→ Document extract:
History of the Hui Muslims of China

The Muslim National Minorities in China

According to the 2010 census, the Muslim population of the People's Republic of China is 22.5 million, out of which there were 10.6 million Hui, 10.1 million Uighur, 1.5 million Kazakh, 187,000 Kyrgyz, 51,000 Tajik, and 10,600 Uzbek. The Hui primarily speak Chinese, the Tajik an Indo-European language related to Persian, and all the others Turkic dialects. The Hui are unique among the 56 officially recognized nationalities of China in that religion (Islam) is their only unifying category of identity. They have no common unique national tongue, have had much intermarriage with Han Chinese, and live in almost every city and town across China. They have one autonomous region – Ningxia, between southern Gansu and Inner Mongolia – two autonomous prefectures and nine autonomous counties. The Chinese word "Hui" is also used to refer to all Muslims, both inside and outside China.

Origin of the Hui

Although the Hui are one of the national minorities of China, they do not constitute an ethnically homogeneous group. They come from Arab, Persian, Central Asian, and Mongol origins, and arrived in China in several waves. The first Arab Islamic delegation came to Tang Dynasty China in 651 CE, nineteen years after the death of the Prophet Muhammed and one year after the Arab conquest of Persia. From this time onward, mostly Arab, but also a smaller number of Persian merchants settled along the southeast coast of China. In 758, the Tang Chinese emperor requested the Abbasid Caliph in Baghdad to send an army of 20,000 soldiers to help put down the An Lushan rebellion. The Arab and Persian soldiers remained in China afterward, settling in the northwest areas of Ningxia and Gansu. Further, in 801 the Tibetans engaged 20,000 Arab and Sogdian mercenaries to help in their war against the Nanzhao kingdom in Yunnan, southwestern China. Although the Tibetans suffered defeat, the Muslim soldiers remained in the region. A further wave of 15,000 Arab soldiers came in 1070 and 1080 at the invitation of the Northern Song Chinese emperor to establish a buffer zone in northeastern China between his diminished kingdom and the expanding Khitan Empire.

The largest portion of Hui, however, descends from the two to three million Central Asian Muslims that the Mongol ruler Khubilai (Kublai) Khan brought to China in the 1270s as a military reserve. They helped with his conquest of southern China in 1279 and, in peace, settled throughout China as merchants, agricultural laborers, and craftsmen.

→ Data rows:

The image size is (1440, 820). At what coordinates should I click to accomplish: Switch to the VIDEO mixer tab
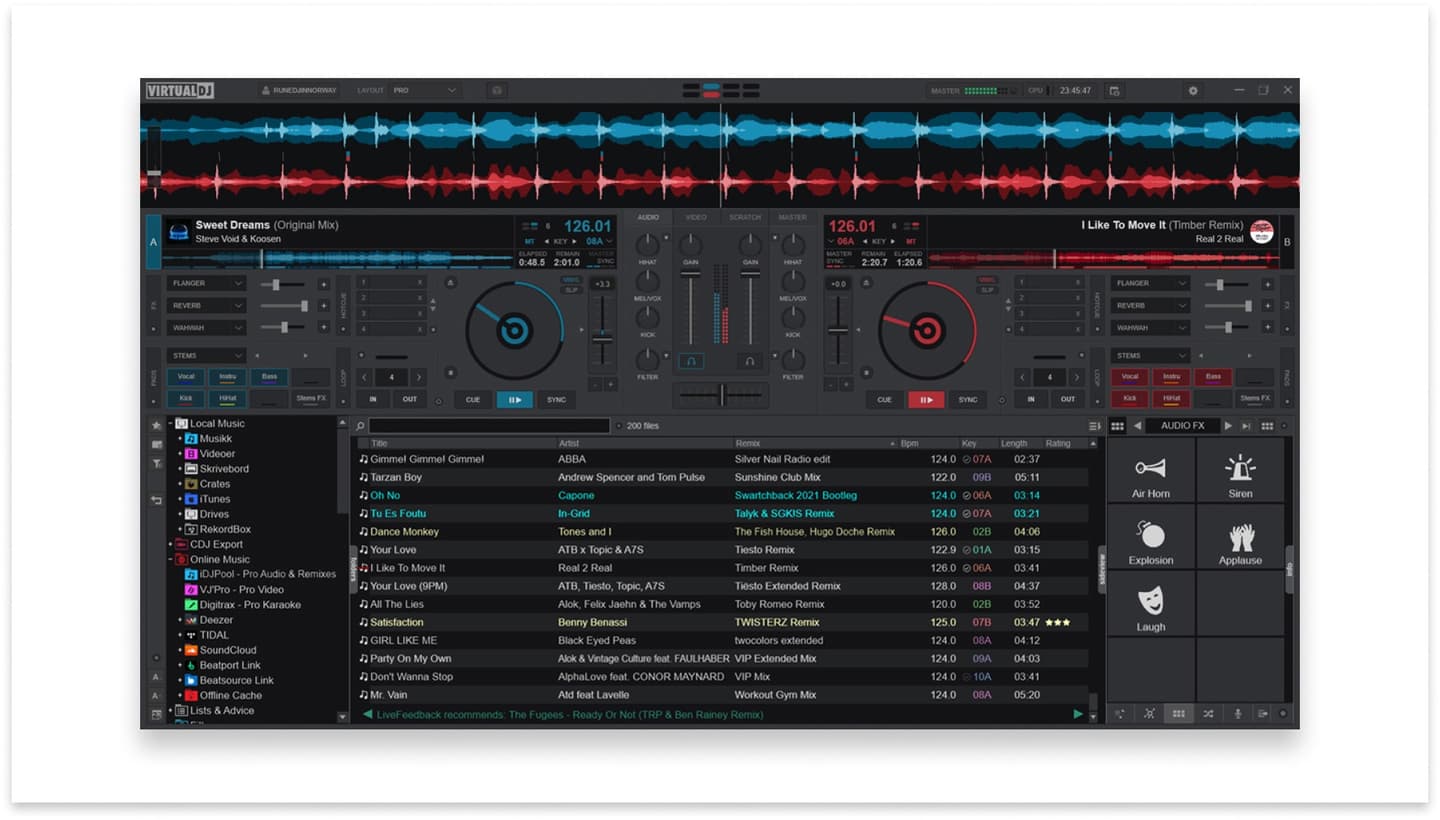695,216
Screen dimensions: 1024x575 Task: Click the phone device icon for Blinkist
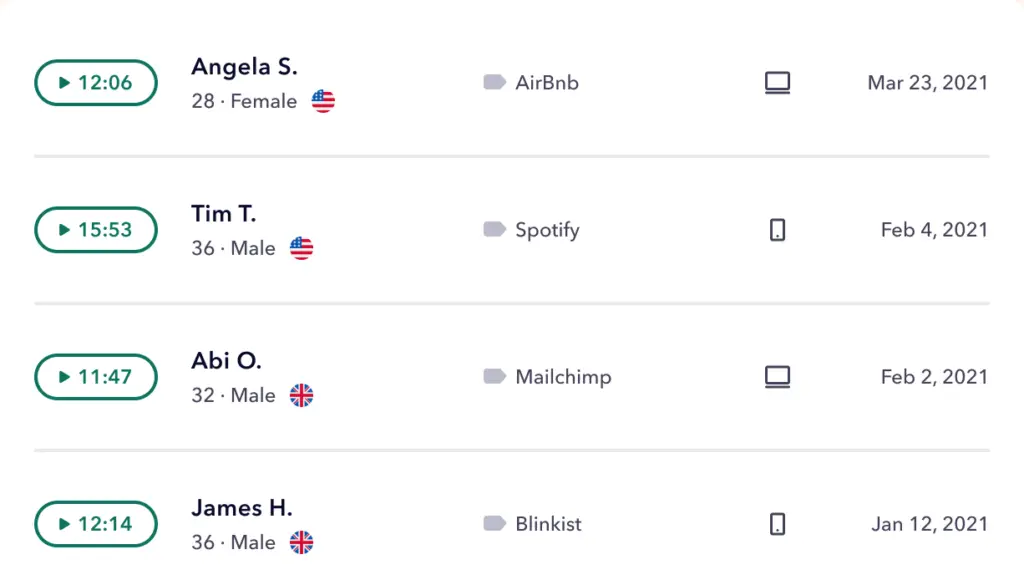click(x=777, y=524)
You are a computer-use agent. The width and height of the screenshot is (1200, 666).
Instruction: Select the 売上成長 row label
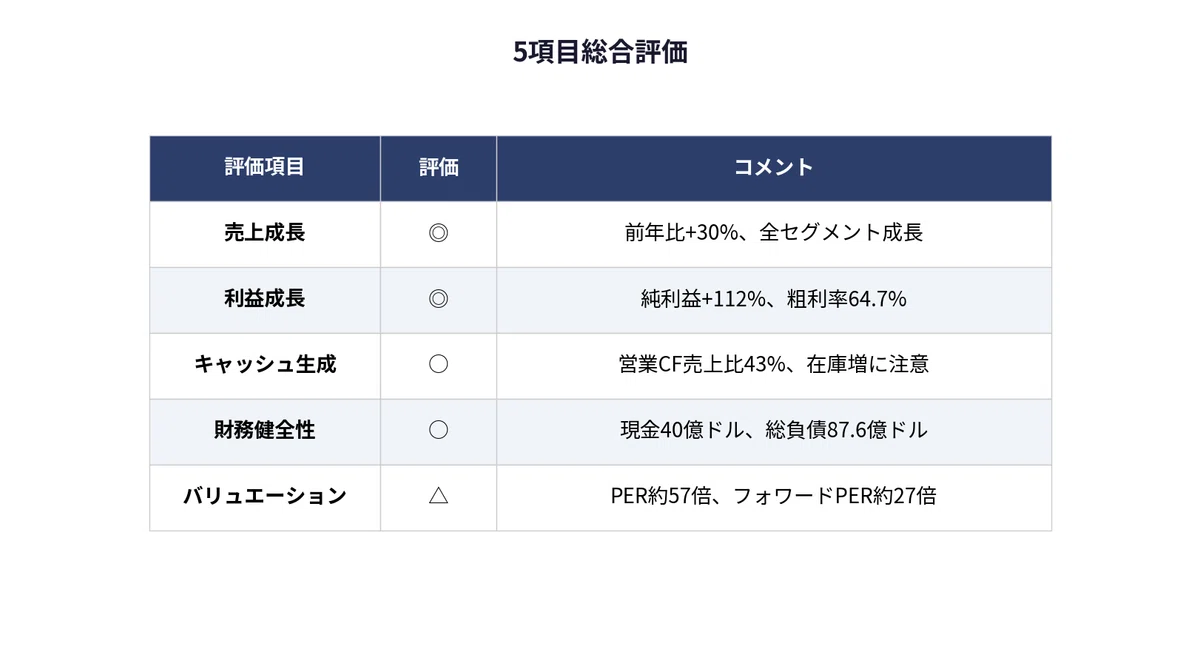click(x=265, y=233)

→ What is expected: Copy the stretch of the Hui Muslims history from "The largest portion" through "laborers, and craftsmen." word for word.

→ Finished task:
The largest portion of Hui, however, descends from the two to three million Central Asian Muslims that the Mongol ruler Khubilai (Kublai) Khan brought to China in the 1270s as a military reserve. They helped with his conquest of southern China in 1279 and, in peace, settled throughout China as merchants, agricultural laborers, and craftsmen.